Under this latter provision, bail, though their liability as such has become fixed, may be exonerated by a surrender after *184action brought against them as above suggested; the sheriff in a case like the present has become liable as bail, but only as bail—his liability is the same in extent—is to be enforced in the same manner, and may be discharged by the same means. To hold otherwise would not be to hold him liable as bail, but as under a liability more stringent than that of bail.

I have therefore no doubt that the sheriff may, after action brought against him, be exonerated by the surrender mentioned in the 191st section. It was, in my judgment, the intention of the legislature to place the sheriff, in case of escape or failure of bail to justify, &c., in the same situation in all respects as bail, if he do not before process issues against the person of the defendant, put in other bail who shall justify; and when in that situation, he has the same right to an exoneretur after action brought against him, which, by the last-named section, is given to them.

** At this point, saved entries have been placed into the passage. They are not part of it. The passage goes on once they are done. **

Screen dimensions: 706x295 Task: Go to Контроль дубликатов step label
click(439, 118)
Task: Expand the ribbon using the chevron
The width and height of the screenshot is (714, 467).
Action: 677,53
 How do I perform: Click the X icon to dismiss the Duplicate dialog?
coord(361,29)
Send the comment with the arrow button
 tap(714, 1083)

The sheriff, in this case, caused other bail to be put in, and, upon their surrender of the defendant, obtained an order for the exoneration of the bail of the defendant. His right to put in other bail as between him and the plaintiff was gone, when process issued against the person of the defendant, (§ 201.) Not having previously put in and justified bail, he had then become bail himself; the only exoneration which was required, and was proper or regular, was an exoneration from his liability as bail; he could not as between himself and the plaintiff substitute another. The plaintiff was not bound to regard the other bail so put in. But this form of-putting in other bail, and the surrender by them, has obviously been resorted to only as a means of bringing the defendant within the power of the sheriff, so that he might avail himself of the privilege given by the 191st section. Whether it was necessary for the sheriff to adopt that means, it is not material to inquire. Those means were successful, and the plaintiff has no concern with the inquiry how the sheriff was enabled to effect the surrender, provided it was done in such a manner as to léave the defendant in custody, and make him amenable to process under the judgment againt him—this, I think, was done.

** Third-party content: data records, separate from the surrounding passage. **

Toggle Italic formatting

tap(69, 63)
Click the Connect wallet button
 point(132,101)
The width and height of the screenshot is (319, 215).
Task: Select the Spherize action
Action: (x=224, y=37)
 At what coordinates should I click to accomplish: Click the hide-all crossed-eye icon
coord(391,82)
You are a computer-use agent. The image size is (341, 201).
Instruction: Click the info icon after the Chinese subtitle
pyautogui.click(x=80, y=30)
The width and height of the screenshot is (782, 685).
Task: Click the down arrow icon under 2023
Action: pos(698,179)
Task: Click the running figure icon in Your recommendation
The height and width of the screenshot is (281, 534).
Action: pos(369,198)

*185But the attorney for the plaintiff, in the original action, was notified of an application to exonerate the bail for the defendant, and was served at the same time with an undertaking, signed by Matthew H. Chase. He had no reason to suppose that this application was made by the sheriff, or was for his exoneration. It was a matter of indifference to him whether Matthew H. Chase was exonerated or not—as between the plaintiff and the sheriff—the sheriff was bail, and notice ought to have been given that an application would be made to exonerate him. The papers served were not authenticated in any manner so as to apprise the plaintiff that the sheriff was seeking to obtain relief, and if it was proper to serve them upon the attorney for plaintiff in the original action, instead of his attorney in the present suit, I think they were not sufficient notice of any motion in the sheriff’s behalf.

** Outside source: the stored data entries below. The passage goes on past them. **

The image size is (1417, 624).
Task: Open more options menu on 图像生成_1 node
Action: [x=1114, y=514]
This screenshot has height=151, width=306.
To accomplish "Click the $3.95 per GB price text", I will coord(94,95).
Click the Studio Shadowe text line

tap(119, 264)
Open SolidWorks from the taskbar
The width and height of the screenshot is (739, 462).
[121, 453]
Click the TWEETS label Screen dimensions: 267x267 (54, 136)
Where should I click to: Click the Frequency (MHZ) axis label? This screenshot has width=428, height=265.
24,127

I would not encourage a total disregard of any notice of an application to the court, founded on mere irregularity. But here the plaintiff’s attorney did not totally disregard it. He notified the sheriff that he had received such a notice—that he did not know from whom it came—that he deemed it irregular, and put the sheriff fully on his guard, and the sheriff ought, I think, to have thereupon distinctly apprised him of the purpose and design of the application, and on whose behalf it was made. Upon this ground I think the motion must be denied; but I am disposed to stay the plaintiff’s proceedings and give time to the sheriff to procure an exoneretur, to which he is, I think, clearly entitled.

As the questions raised on this motion are novel, and the practice under this part of the Code, so far as I can discover, wholly unsettled, and by no means free from difficulty, I allow no costs.